(Stored records)
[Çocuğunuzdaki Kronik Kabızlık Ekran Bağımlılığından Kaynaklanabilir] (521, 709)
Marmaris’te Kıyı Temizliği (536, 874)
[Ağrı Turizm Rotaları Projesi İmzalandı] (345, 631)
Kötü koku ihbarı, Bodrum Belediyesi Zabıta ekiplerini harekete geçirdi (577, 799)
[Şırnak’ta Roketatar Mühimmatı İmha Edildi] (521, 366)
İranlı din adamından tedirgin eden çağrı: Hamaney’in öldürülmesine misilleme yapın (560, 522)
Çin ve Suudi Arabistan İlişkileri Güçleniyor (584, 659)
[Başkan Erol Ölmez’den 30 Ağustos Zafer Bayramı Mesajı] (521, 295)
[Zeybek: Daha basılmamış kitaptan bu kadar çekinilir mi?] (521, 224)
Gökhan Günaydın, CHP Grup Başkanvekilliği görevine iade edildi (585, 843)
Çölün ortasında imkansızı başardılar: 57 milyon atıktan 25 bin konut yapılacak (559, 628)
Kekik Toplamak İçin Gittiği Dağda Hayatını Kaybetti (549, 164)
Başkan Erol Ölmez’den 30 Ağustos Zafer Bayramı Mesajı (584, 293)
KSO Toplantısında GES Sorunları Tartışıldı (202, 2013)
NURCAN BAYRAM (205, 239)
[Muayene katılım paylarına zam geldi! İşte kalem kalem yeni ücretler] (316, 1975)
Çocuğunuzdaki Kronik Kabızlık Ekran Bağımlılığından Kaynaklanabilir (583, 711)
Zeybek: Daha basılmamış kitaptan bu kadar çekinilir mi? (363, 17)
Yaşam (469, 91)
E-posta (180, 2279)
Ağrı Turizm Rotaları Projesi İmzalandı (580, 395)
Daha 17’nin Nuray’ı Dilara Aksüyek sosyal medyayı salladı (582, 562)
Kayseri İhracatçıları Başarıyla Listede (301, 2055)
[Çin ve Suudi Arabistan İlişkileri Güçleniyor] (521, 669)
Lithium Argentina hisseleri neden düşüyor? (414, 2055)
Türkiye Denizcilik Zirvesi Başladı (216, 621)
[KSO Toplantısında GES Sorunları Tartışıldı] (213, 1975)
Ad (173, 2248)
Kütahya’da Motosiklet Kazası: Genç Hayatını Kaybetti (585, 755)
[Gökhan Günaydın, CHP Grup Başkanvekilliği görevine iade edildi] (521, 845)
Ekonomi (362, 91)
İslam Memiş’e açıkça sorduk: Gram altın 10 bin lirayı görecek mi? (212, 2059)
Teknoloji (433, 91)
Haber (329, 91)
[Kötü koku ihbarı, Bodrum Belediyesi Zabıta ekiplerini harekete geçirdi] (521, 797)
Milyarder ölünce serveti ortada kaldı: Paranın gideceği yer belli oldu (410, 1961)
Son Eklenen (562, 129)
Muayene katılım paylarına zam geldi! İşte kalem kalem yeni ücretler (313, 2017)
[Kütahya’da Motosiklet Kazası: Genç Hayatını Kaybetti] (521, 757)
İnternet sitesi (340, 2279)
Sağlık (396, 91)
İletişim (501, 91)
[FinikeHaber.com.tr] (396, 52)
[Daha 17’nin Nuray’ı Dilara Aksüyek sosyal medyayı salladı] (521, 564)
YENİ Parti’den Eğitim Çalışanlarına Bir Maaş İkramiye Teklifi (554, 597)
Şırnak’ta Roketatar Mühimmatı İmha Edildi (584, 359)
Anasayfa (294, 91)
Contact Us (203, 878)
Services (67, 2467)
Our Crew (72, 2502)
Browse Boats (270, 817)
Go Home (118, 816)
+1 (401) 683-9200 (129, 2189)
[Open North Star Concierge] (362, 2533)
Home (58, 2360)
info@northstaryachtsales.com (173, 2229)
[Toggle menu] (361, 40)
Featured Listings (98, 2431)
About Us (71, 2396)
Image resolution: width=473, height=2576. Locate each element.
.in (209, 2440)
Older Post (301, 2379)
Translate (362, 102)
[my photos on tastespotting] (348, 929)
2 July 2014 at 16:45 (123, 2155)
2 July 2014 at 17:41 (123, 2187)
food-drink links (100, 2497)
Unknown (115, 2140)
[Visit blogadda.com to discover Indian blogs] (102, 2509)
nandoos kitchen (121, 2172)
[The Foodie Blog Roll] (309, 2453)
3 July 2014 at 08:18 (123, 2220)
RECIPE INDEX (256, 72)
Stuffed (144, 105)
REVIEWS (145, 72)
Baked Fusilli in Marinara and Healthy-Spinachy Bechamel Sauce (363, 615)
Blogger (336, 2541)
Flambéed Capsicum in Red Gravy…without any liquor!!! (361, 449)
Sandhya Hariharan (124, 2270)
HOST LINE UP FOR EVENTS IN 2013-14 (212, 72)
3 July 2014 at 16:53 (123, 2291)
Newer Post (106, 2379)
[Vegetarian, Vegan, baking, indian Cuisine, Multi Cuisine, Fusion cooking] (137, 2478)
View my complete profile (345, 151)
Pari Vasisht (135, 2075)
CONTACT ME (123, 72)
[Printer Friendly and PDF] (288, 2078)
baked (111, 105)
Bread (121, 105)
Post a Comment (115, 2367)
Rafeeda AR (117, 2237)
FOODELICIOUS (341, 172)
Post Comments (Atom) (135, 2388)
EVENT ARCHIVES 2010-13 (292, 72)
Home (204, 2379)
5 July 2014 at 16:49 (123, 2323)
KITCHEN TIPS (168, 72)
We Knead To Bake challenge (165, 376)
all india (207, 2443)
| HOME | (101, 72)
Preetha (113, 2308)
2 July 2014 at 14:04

**Aim of the exercise**
Only the lines that contain the string "katılım" should be copied from the entries above.

**Answer space**
[Muayene katılım paylarına zam geldi! İşte kalem kalem yeni ücretler] (316, 1975)
Muayene katılım paylarına zam geldi! İşte kalem kalem yeni ücretler (313, 2017)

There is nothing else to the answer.